The settlement relates to a patent infringement litigation brought by Forest and Adamas in response to Amneal's abbreviated new drug application (ANDA) seeking approval to market generic versions of Allergan's Namenda XR (memantine hydrochloride) extended release capsules. It is Allergan's understanding that Amneal is the first applicant to file an ANDA containing a paragraph IV certification regarding Namenda XR.
Specifically, under the terms of the settlement agreement, and subject to review of the settlement terms by the US Federal Trade Commission, Forest and Adamas will grant Amneal a license to market generic versions of Namenda XR beginning on January 31, 2020, following receipt by Amneal of final approval from the US Food and Drug Administration (FDA) on its ANDA for generic Namenda XR. Alternatively, under certain circumstances, Amneal has an option to launch an authorised generic version of Namenda XR beginning on January 31, 2021. Other terms of the settlement were not disclosed.
Similar patent infringement litigations brought by Forest, Adamas and Merz Pharma GmnH & Co. KgaA, against certain other companies that have filed ANDAs seeking approval to market generic versions of Namenda XR remain pending in the US District Court for the District of Delaware.
Allergan is committed to Alzheimer's patients and caregivers through the company's continued support of Namenda XR, as well as the recent introduction of a new innovative treatment option, Namzaric (memantine hydrochloride extended-release and donepezil hydrochloride).
Namzaric is the first and only treatment that combines two proven medicines - Namenda XR (memantine HCI) and donepezil HCl - in a single, once-daily capsule, working together to treat the symptoms of moderate to severe Alzheimer's disease. Clinical data demonstrate that combination therapy with Namenda XR and donepezil results in greater improvements in cognition and function than either Namenda XR or donepezil alone.

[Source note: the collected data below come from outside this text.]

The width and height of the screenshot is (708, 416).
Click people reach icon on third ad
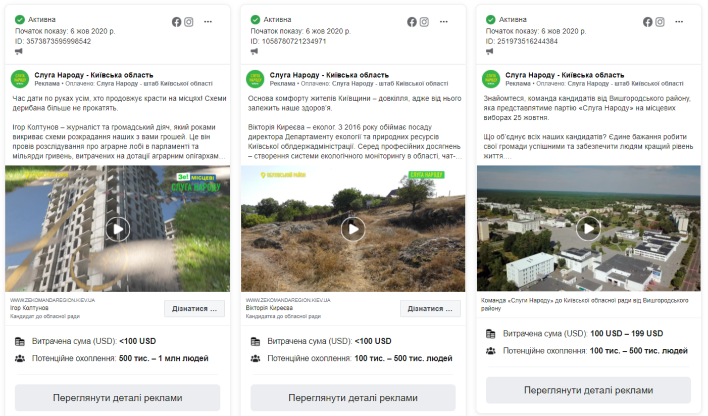point(490,351)
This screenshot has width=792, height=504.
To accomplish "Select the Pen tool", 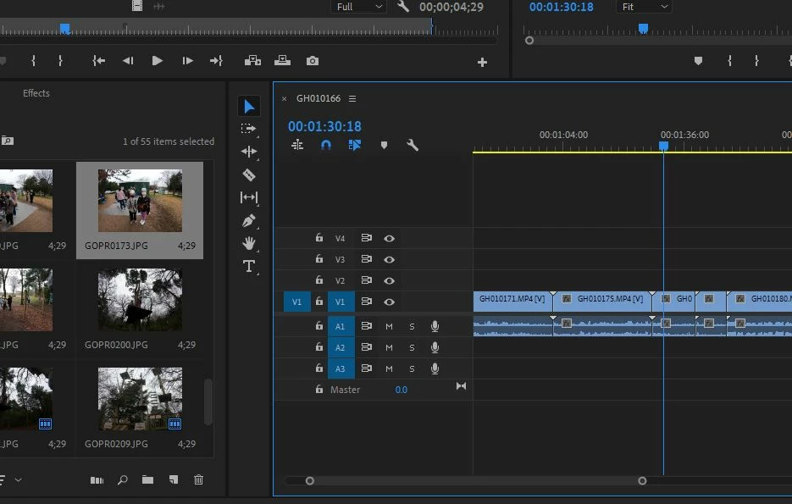I will [x=248, y=221].
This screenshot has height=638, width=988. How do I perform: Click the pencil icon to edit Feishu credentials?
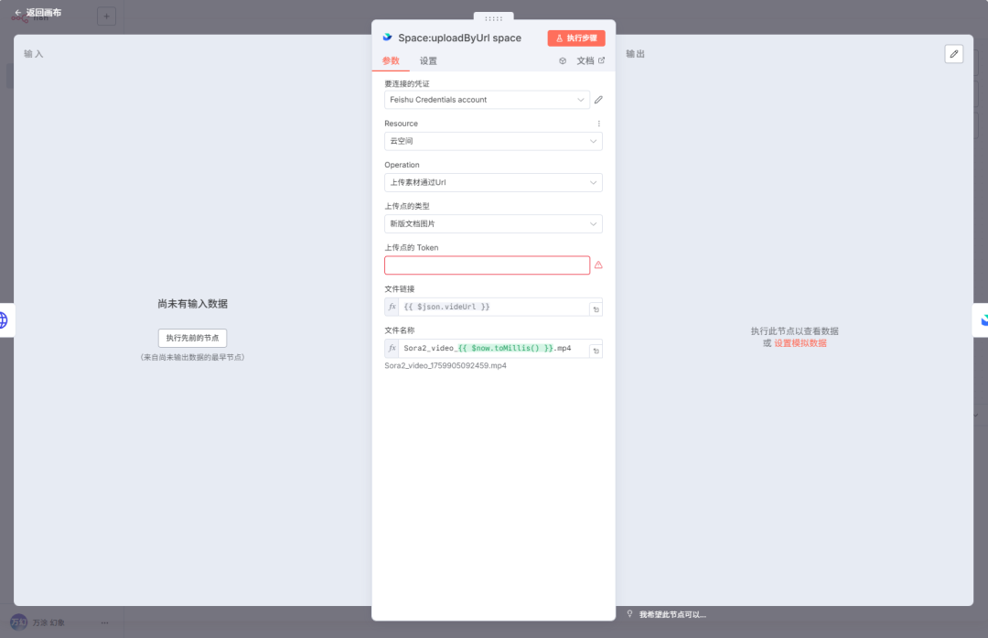[x=598, y=100]
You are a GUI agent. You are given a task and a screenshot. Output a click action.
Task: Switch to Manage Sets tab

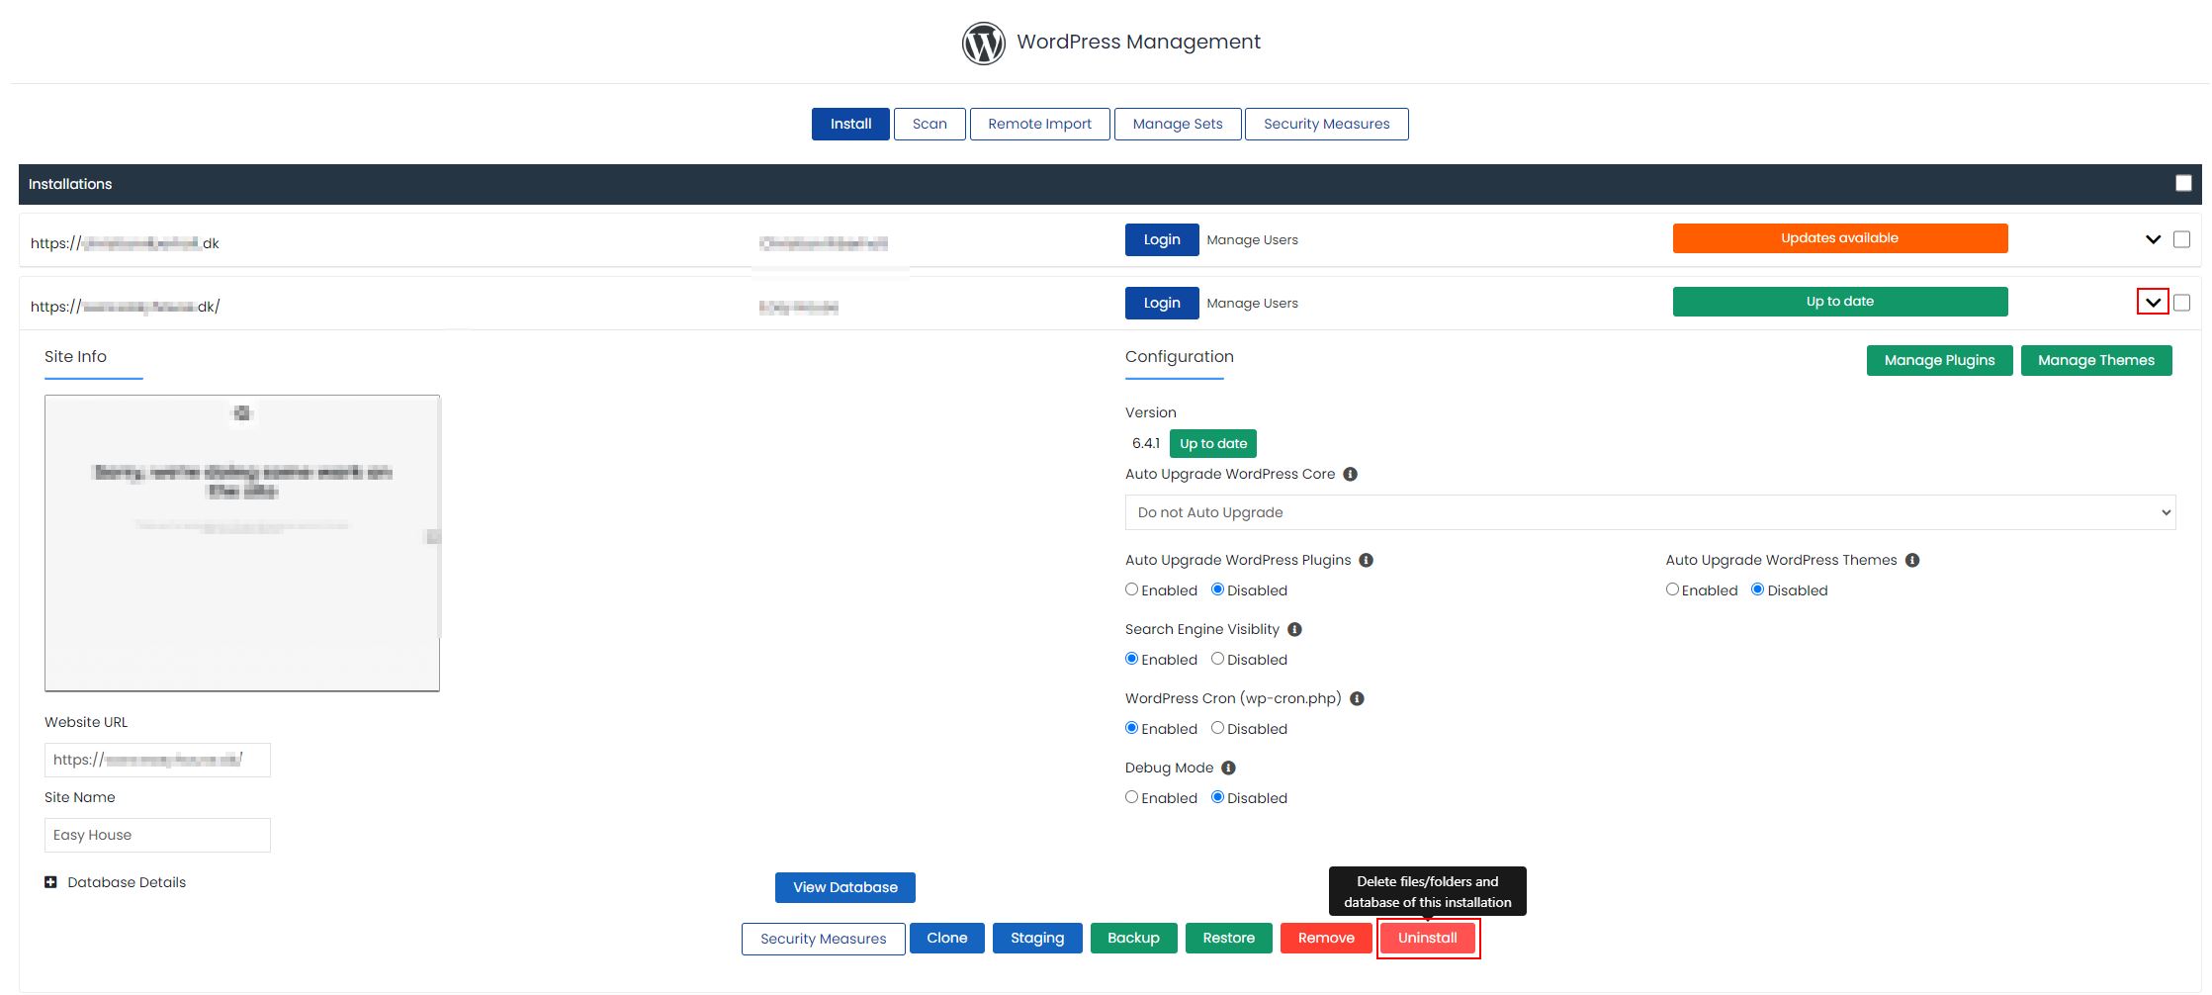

Namzaric (memantine hydrochloride extended-release and donepezil hydrochloride) is indicated for the treatment of moderate to severe dementia of the Alzheimer's type in patients stabilized on memantine hydrochloride (10 mg twice daily or 28 mg extended-release once daily) and donepezil hydrochloride 10 mg, memantine hydrochloride (5 mg twice daily or 14 mg extended-release once daily) and donepezil hydrochloride 10 mg in patients with severe renal impairment.
There is no evidence that Namzaric prevents or slows neurodegeneration in patients with Alzheimer's disease.
The most common adverse reactions, occurring at a frequency of at least 5per cent in patients taking memantine hydrochloride extended-release 28 mg/day, and greater than placebo, were headache (6 per cent vs 5 per cent), diarrhea (5 per cent vs 4 per cent), and dizziness (5 per cent vs 1 per cent).
The most common adverse reactions, occurring at a frequency of at least 5per cent in patients taking donepezil, and at twice or more the rate of placebo, were diarrhea (10 per cent vs 4 per cent), anorexia (8 per cent vs 4 per cent), vomiting (8 per cent vs 4 per cent), nausea (6 per cent vs 2 per cent), and ecchymosis (5 per cent vs 2 per cent).